It's official…my baby is gone to college. I dropped him off at a house he'll be sharing with several other students for a few weeks until the dorms open. Several hundred deep breaths later, vowing not to think about that house too much, or how far away it is, I think I'm good with my empty nest, and here's why.

It's where your child needs to be. It's time for them to spread their wings and fly. Solo. You've done the work of supporting them through the scrapes and bruises of life and love. Now they've got to figure out some things on their own, like how to get laundry done, food purchased, money managed, and perhaps what to do with their life.

 

It's where you need to be. You've spent 18 or so years raising them. Hopefully you've focused you yourself as well. But whether you've had enough you-time or not, this is your opportunity to devote more energy to your needs, goals and desires.

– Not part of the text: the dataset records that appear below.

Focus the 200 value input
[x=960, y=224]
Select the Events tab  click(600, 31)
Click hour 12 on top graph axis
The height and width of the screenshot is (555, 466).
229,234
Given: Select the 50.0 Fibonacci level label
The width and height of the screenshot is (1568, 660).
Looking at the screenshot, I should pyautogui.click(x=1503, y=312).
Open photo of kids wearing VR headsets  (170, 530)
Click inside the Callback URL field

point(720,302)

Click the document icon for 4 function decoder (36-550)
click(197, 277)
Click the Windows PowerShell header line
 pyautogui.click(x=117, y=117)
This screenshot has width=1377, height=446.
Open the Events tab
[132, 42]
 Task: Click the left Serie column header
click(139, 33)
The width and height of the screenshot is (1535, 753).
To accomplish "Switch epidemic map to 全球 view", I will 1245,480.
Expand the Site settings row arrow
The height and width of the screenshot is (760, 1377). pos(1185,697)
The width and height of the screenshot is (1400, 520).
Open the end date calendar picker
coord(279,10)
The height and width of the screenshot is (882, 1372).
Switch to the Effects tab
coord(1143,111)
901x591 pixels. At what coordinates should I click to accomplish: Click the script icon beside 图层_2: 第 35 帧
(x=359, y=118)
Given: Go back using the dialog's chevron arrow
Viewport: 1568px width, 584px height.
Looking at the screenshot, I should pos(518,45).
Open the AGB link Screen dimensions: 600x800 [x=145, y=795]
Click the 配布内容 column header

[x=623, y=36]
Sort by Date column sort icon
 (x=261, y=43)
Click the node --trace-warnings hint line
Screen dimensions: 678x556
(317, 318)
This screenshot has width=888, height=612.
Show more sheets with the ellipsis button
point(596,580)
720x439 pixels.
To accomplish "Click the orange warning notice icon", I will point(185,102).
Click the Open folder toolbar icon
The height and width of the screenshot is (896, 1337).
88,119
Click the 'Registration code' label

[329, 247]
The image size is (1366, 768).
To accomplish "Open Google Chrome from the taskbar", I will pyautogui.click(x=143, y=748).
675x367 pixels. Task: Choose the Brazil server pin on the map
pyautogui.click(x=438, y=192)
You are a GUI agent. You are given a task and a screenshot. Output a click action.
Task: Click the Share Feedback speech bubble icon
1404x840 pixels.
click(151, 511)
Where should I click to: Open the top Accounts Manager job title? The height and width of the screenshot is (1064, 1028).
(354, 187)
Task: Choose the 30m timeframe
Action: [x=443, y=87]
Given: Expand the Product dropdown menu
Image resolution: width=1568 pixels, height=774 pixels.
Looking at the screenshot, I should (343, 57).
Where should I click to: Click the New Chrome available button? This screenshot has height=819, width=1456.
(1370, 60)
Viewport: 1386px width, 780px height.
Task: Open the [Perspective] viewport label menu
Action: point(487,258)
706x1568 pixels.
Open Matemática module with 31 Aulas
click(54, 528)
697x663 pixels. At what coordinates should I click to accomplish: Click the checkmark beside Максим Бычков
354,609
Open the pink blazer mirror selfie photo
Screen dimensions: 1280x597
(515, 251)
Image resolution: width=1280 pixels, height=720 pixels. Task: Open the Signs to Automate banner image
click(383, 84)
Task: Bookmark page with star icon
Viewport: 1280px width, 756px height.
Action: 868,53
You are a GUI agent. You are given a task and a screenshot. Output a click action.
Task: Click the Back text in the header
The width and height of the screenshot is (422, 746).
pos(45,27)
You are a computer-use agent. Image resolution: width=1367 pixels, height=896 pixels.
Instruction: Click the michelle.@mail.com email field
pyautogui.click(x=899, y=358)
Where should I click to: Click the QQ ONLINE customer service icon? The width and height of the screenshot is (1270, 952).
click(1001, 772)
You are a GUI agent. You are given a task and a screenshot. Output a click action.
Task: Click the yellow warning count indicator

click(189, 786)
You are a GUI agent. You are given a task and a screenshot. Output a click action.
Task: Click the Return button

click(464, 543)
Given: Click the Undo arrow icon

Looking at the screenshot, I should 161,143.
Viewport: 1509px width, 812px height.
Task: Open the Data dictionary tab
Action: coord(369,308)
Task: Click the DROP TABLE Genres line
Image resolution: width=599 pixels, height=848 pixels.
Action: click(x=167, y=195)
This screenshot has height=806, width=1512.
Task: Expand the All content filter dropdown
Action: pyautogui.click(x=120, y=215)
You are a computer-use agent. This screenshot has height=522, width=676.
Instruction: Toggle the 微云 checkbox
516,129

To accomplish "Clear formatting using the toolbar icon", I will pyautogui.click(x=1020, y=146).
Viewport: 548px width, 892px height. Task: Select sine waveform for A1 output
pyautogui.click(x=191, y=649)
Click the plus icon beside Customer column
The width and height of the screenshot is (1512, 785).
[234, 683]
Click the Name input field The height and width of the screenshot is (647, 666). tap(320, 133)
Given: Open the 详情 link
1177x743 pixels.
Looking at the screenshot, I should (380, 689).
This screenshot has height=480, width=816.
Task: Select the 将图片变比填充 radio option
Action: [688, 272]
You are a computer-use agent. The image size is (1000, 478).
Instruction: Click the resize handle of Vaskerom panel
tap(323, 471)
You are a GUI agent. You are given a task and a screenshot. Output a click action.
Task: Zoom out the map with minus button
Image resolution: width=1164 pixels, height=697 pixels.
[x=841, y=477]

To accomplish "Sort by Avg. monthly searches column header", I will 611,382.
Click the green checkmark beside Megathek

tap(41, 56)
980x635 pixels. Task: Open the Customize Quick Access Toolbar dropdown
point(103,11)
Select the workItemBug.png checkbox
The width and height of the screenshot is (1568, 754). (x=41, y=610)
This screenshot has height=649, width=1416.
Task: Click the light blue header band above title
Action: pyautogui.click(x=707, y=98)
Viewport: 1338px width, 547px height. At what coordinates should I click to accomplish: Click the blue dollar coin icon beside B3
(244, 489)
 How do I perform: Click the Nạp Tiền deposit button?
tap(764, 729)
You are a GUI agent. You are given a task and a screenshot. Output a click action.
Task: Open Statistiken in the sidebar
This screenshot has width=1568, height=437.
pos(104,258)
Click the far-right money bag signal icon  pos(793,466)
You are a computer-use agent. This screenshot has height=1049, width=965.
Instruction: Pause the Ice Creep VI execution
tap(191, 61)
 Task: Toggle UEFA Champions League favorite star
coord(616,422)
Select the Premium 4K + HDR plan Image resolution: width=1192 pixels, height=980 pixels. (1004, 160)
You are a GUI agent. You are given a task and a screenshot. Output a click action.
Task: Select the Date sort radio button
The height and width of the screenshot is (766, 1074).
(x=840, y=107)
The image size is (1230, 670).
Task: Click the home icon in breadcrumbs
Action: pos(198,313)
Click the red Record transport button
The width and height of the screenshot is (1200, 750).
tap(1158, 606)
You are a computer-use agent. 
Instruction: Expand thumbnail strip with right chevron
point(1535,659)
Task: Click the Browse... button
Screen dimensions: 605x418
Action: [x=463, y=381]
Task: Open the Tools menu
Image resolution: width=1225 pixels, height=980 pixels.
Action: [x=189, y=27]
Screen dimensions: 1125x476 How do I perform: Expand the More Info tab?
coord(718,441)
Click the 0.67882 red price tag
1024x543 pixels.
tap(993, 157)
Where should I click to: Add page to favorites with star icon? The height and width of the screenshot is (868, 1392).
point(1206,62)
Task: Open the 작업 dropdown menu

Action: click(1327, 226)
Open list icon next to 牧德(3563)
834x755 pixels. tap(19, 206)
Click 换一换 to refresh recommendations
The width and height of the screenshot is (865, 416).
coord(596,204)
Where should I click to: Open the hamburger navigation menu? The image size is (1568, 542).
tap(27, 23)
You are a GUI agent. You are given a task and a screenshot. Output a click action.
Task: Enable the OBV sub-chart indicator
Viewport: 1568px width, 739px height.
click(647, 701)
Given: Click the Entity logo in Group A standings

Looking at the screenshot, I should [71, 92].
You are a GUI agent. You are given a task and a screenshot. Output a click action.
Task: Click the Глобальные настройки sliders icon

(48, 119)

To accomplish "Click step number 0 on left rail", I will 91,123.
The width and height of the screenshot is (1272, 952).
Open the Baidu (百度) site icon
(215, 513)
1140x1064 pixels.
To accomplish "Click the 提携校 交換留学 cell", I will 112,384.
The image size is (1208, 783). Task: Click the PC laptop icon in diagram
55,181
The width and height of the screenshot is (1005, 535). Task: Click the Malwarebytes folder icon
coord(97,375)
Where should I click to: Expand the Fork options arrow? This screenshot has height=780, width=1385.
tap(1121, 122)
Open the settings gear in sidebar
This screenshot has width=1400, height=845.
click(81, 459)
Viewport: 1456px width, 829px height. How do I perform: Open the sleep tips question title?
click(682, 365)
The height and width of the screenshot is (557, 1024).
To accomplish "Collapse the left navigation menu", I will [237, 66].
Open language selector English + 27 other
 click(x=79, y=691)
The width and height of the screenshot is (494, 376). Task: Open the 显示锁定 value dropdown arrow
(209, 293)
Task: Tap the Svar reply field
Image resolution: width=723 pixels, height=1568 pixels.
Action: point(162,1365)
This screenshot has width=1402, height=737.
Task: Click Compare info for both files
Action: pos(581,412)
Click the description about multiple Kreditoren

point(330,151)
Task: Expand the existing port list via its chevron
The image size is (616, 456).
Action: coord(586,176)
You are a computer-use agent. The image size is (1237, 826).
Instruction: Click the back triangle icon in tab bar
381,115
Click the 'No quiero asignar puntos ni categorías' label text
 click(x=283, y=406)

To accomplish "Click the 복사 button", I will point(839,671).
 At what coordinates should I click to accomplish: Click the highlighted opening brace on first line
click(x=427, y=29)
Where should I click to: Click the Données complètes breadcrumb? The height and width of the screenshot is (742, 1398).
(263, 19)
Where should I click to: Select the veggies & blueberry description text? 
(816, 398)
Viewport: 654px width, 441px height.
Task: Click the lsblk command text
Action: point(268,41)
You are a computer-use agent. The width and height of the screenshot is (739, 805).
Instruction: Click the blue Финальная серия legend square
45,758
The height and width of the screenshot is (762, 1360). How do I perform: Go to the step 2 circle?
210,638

It's where your relationship needs to be. Don't have a relationship? No problem. It's time to work on getting one. Already in a relationship? It's time to focus on where that's going and where you'd like it to go.

It's time to consider the future. Your career, relationships and bucket list are open to inquiry. You're not spending as much time on kid-related activities. What would you like your life to look like in 5 years? 10 years? This is a great time to start planning ahead.

It's time to have margaritas with the girls. I'll admit it. This is one of the first things I did. And I did it on a school night. Kick back and relax in whatever form that takes. You don't have to worry about homework getting done, clothes being washed or bedtimes observed. It's all about you baby.

It's time to let go. Yes, you still have a tremendously important role as a parent. And yes, you really have to let go. In case you failed to realize that you probably didn't know where your child was at 10:00, now you must accept that you definitely do not know. And it's okay. You've taught the important lessons and values. Now it's time for you to trust your child to act on these independently.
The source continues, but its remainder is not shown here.